**Collected data**
- - -

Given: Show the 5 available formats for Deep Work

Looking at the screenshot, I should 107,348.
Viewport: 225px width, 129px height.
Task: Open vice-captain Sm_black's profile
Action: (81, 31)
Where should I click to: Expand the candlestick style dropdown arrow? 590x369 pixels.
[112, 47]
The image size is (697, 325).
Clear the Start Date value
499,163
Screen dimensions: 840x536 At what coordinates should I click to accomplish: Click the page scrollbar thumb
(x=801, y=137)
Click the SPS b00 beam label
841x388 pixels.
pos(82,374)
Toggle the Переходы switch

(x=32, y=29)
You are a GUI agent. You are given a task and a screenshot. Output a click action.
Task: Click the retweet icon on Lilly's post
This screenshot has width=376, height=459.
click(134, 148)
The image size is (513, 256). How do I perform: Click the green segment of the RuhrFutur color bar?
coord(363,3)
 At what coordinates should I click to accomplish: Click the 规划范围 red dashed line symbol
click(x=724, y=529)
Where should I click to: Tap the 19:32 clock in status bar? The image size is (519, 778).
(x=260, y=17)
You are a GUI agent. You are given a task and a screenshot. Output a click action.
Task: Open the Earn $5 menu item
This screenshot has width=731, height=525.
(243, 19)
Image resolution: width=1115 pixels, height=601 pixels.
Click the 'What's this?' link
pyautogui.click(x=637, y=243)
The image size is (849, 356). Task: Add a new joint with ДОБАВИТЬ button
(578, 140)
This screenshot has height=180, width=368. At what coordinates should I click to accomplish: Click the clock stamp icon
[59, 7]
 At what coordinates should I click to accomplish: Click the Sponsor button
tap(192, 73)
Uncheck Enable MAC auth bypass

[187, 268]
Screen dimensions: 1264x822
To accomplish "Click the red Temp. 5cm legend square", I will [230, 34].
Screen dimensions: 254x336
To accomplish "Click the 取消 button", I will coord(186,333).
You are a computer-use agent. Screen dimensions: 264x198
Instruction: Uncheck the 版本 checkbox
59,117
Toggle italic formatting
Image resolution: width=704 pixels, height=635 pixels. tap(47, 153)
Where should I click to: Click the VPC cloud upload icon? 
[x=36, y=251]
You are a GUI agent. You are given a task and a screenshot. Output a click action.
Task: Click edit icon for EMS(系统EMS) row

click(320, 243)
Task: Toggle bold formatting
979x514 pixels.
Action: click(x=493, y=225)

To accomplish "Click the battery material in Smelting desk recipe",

- - -

**PROBLEM REQUIREMENTS**
Exact repetition of every entry in the data is required.

**EXERCISE RESULT**
Given: Show the 5 available formats for Deep Work

Looking at the screenshot, I should 107,348.
Viewport: 225px width, 129px height.
Task: Open vice-captain Sm_black's profile
Action: (81, 31)
Where should I click to: Expand the candlestick style dropdown arrow? 590x369 pixels.
[112, 47]
The image size is (697, 325).
Clear the Start Date value
499,163
Screen dimensions: 840x536 At what coordinates should I click to accomplish: Click the page scrollbar thumb
(x=801, y=137)
Click the SPS b00 beam label
841x388 pixels.
pos(82,374)
Toggle the Переходы switch

(x=32, y=29)
You are a GUI agent. You are given a task and a screenshot. Output a click action.
Task: Click the retweet icon on Lilly's post
This screenshot has width=376, height=459.
click(134, 148)
The image size is (513, 256). How do I perform: Click the green segment of the RuhrFutur color bar?
coord(363,3)
 At what coordinates should I click to accomplish: Click the 规划范围 red dashed line symbol
click(x=724, y=529)
Where should I click to: Tap the 19:32 clock in status bar? The image size is (519, 778).
(x=260, y=17)
You are a GUI agent. You are given a task and a screenshot. Output a click action.
Task: Open the Earn $5 menu item
This screenshot has width=731, height=525.
(243, 19)
Image resolution: width=1115 pixels, height=601 pixels.
Click the 'What's this?' link
pyautogui.click(x=637, y=243)
The image size is (849, 356). Task: Add a new joint with ДОБАВИТЬ button
(578, 140)
This screenshot has height=180, width=368. At what coordinates should I click to accomplish: Click the clock stamp icon
[59, 7]
 At what coordinates should I click to accomplish: Click the Sponsor button
tap(192, 73)
Uncheck Enable MAC auth bypass

[187, 268]
Screen dimensions: 1264x822
To accomplish "Click the red Temp. 5cm legend square", I will [230, 34].
Screen dimensions: 254x336
To accomplish "Click the 取消 button", I will coord(186,333).
You are a computer-use agent. Screen dimensions: 264x198
Instruction: Uncheck the 版本 checkbox
59,117
Toggle italic formatting
Image resolution: width=704 pixels, height=635 pixels. tap(47, 153)
Where should I click to: Click the VPC cloud upload icon? 
[x=36, y=251]
You are a GUI agent. You are given a task and a screenshot. Output a click action.
Task: Click edit icon for EMS(系统EMS) row

click(320, 243)
Task: Toggle bold formatting
979x514 pixels.
Action: click(x=493, y=225)

To accomplish "Click the battery material in Smelting desk recipe",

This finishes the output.